RAPTOR Algorithm

RAPTOR (Round-bAsed Public Transit Optimized Router) is the core routing algorithm in Glove. It finds Pareto-optimal journeys that minimize both arrival time and number of transfers.

How It Works

Rounds

RAPTOR operates in rounds. Each round allows one additional vehicle trip:

  • Round 0: Walk from the origin to nearby stops
  • Round 1: Take one transit vehicle (no transfers)
  • Round 2: Take up to two vehicles (one transfer)
  • Round k: Take up to k vehicles (k-1 transfers)
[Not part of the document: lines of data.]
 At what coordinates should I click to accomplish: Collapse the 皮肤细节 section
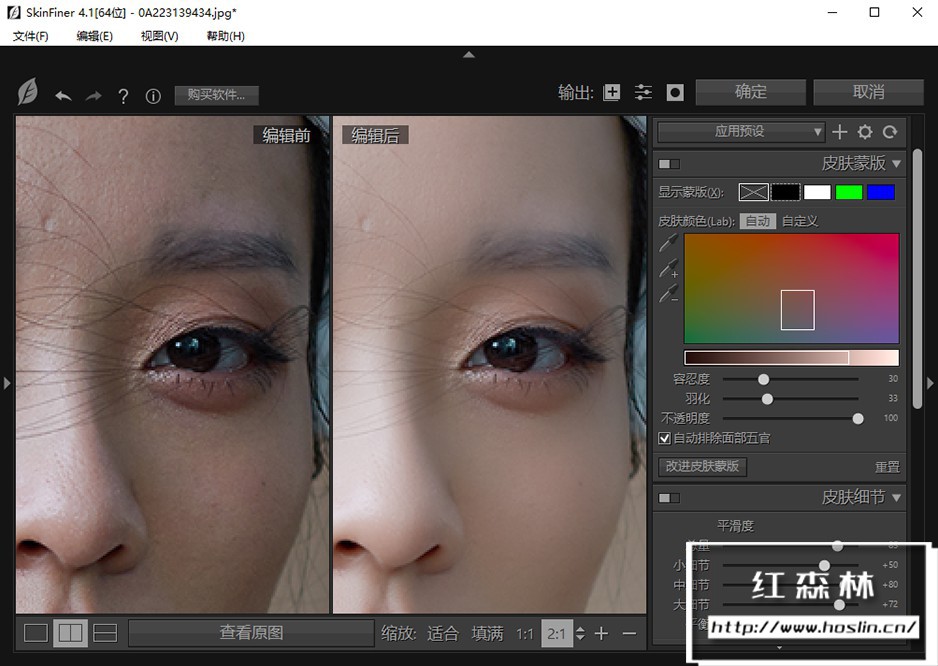pos(896,498)
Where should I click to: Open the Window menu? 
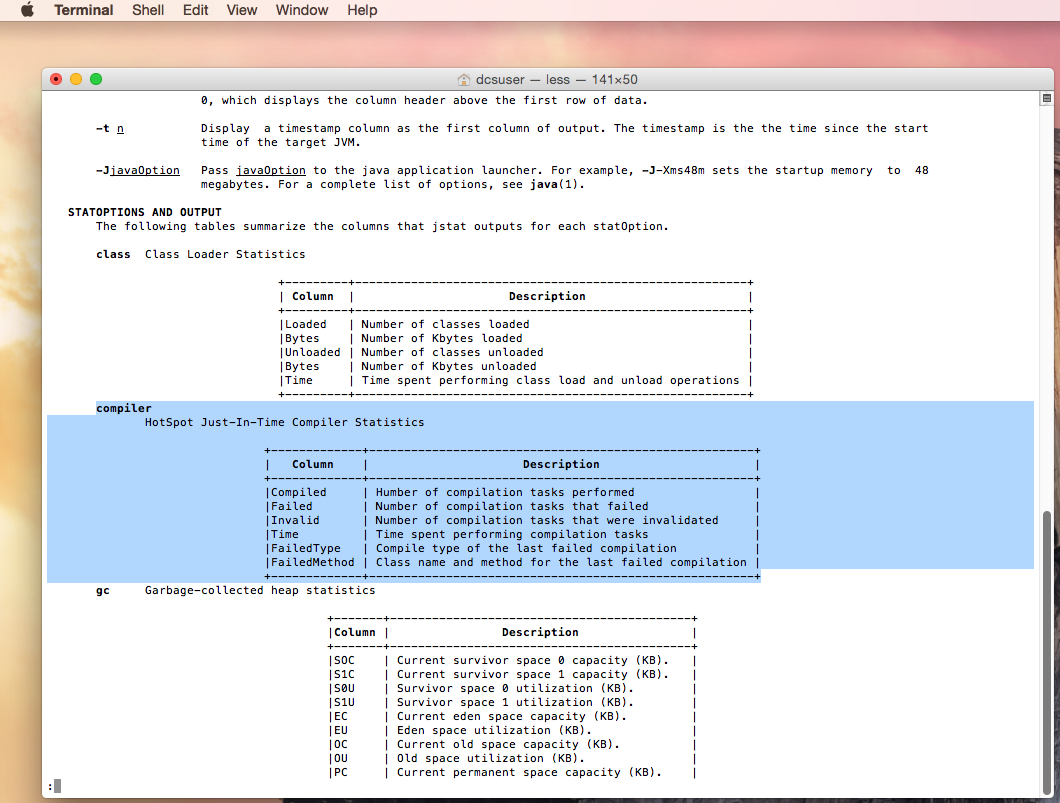click(301, 10)
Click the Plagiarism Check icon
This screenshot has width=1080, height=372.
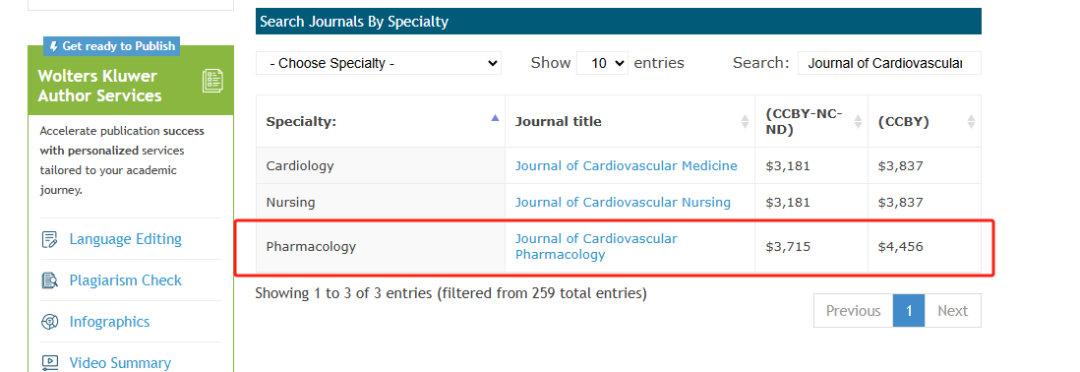click(x=50, y=280)
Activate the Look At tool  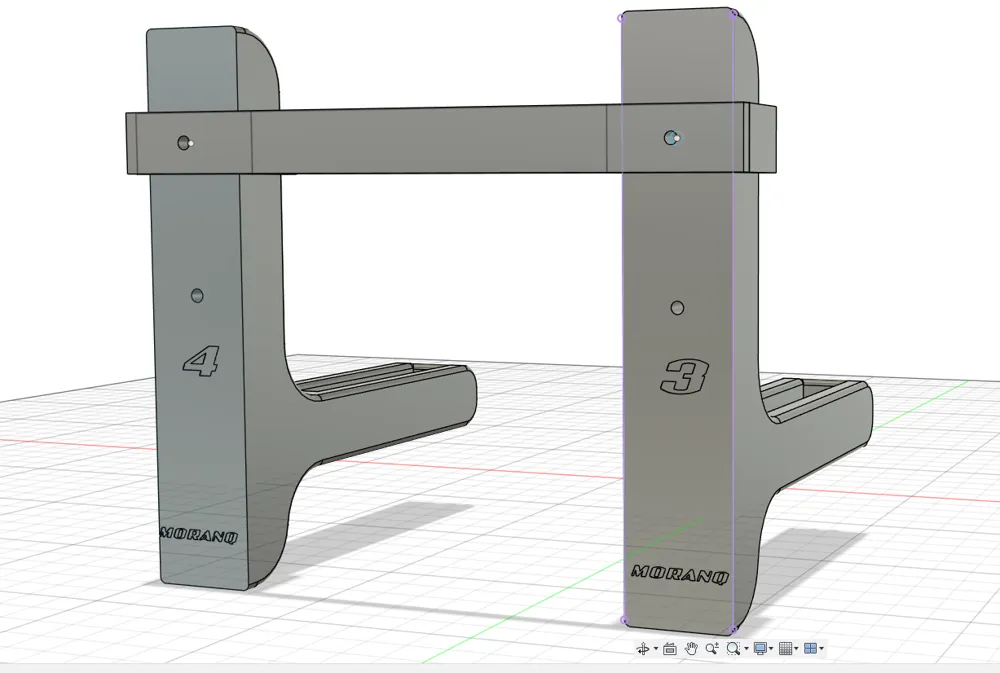pos(670,648)
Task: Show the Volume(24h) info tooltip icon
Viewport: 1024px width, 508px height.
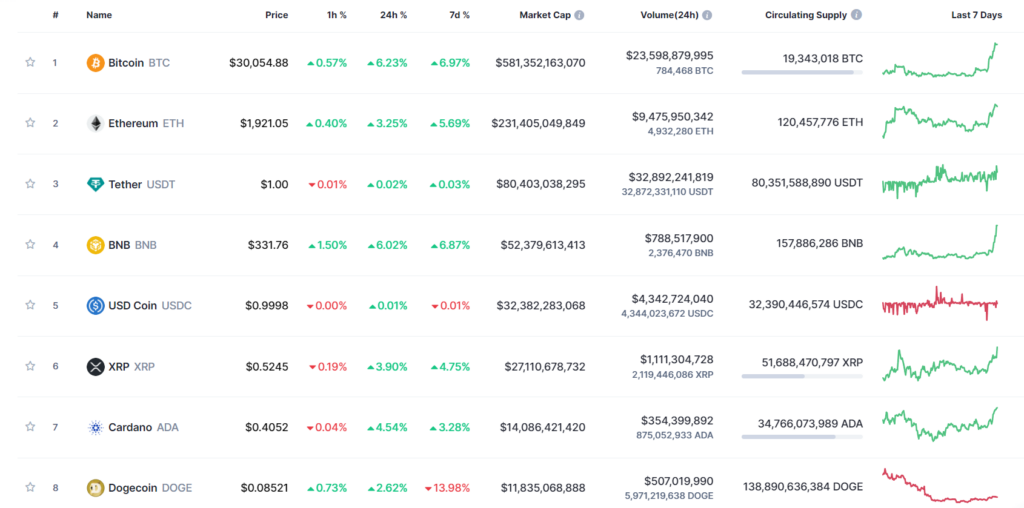Action: tap(707, 15)
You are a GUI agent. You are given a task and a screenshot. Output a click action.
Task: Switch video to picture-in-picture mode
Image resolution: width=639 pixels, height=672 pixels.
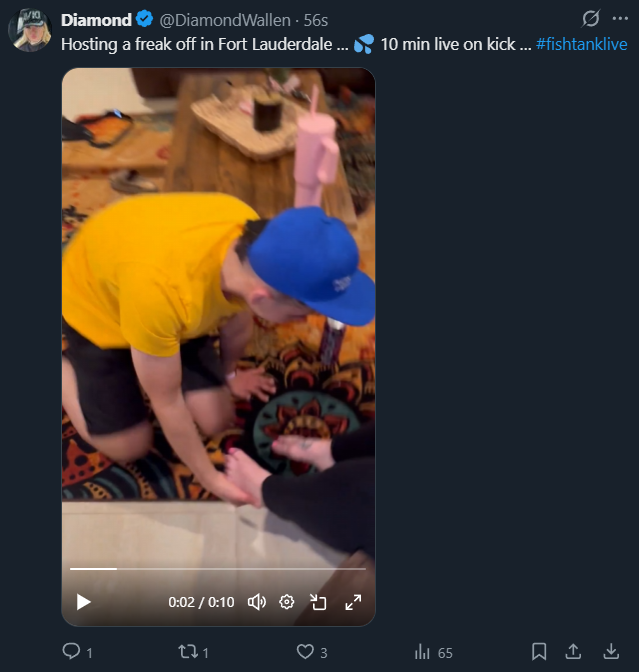[318, 602]
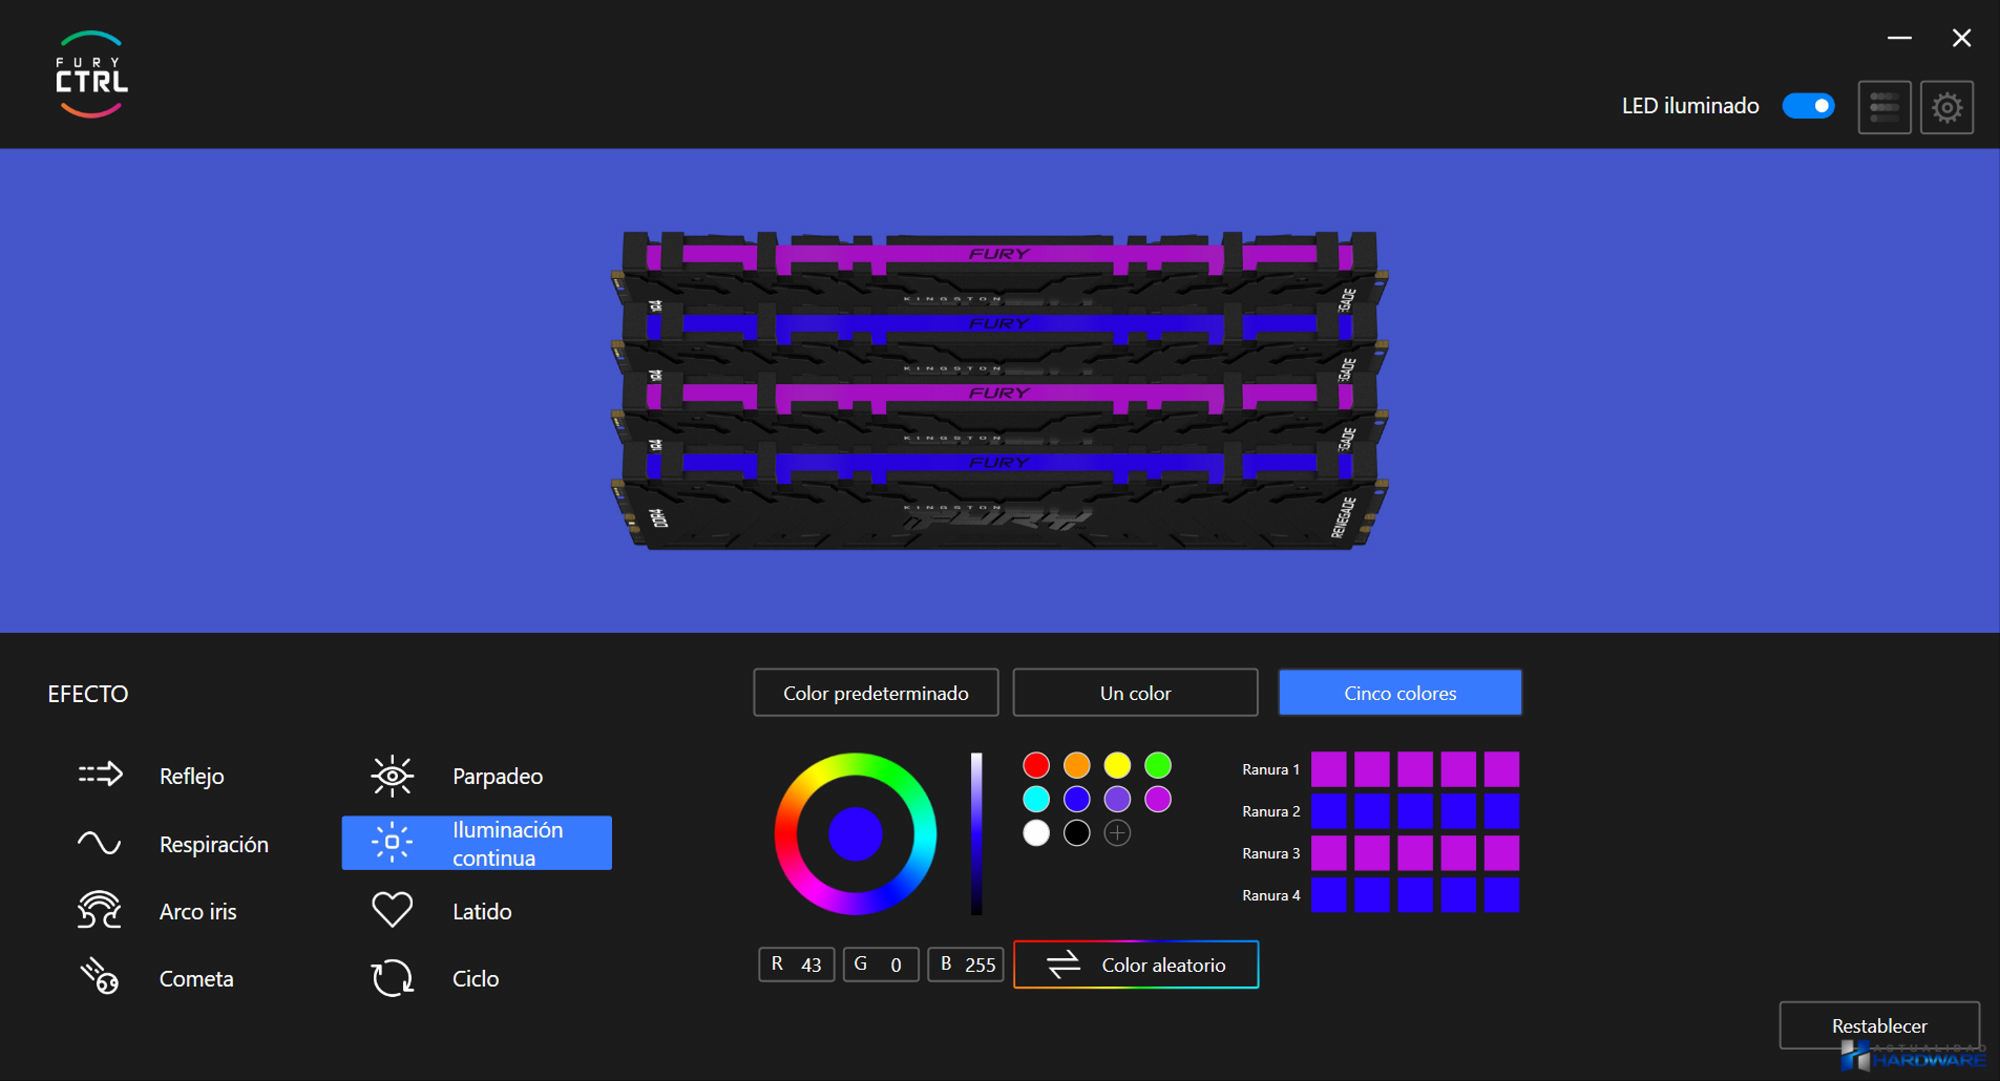Click the brightness vertical slider
Screen dimensions: 2000x1081
click(x=976, y=833)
The algorithm stops when no improvement is found or max_transfers is reached.

Within Each Round

For each round, RAPTOR:

  1. Collects marked stops — stops that were improved in the previous round
  2. Scans patterns — for each route pattern passing through a marked stop, finds the earliest trip that can be boarded and propagates arrival times along the remaining stops
  3. Transfers — from every newly improved stop, walks to neighboring stops using the transfer graph

Labels

Each stop maintains a label per round: the earliest known arrival time. Labels also store back-pointers for journey reconstruction (which trip, which boarding stop, etc.).

Pre-Processing

On startup (10-30 seconds), Glove builds several indexes:

IndexPurpose
Stop spatial indexMaps coordinates to nearby stops within max_nearest_stop_distance
Service ID interningConverts string service IDs to integers for fast calendar lookups
Pattern groupingGroups trips with identical stop sequences into patterns
Transfer graphPrecomputes walking transfers between nearby stops
Calendar indexMaps dates to active service IDs using GTFS calendar + calendar_dates

The index is serialized to disk (data/raptor/) with a fingerprint. On subsequent startups, if the GTFS data hasn't changed, the cached index is loaded directly (sub-second startup).

Diverse Alternatives

Glove returns multiple alternative journeys using iterative pattern exclusion:

  1. Run RAPTOR and collect all Pareto-optimal journeys from the result
  2. For each journey found, record which patterns were used
  3. Run RAPTOR again, excluding previously used patterns
  4. Repeat until max_journeys is reached or no new journeys are found

This ensures diverse alternatives that use genuinely different routes, not just minor time variations.

Service Filtering

RAPTOR is calendar-aware. For each query date:

  • The active services are determined from calendar.txt (day-of-week rules + date ranges)
  • Exceptions from calendar_dates.txt are applied (additions and removals)
  • Only trips belonging to active services are considered during the scan

The autocomplete endpoint uses a ranked fuzzy search with French diacritics normalization:

  1. Exact match (highest priority)
  2. Prefix match (stop name starts with query)
  3. Word-prefix match (any word in the stop name starts with query)
  4. Substring match (query appears anywhere in the stop name)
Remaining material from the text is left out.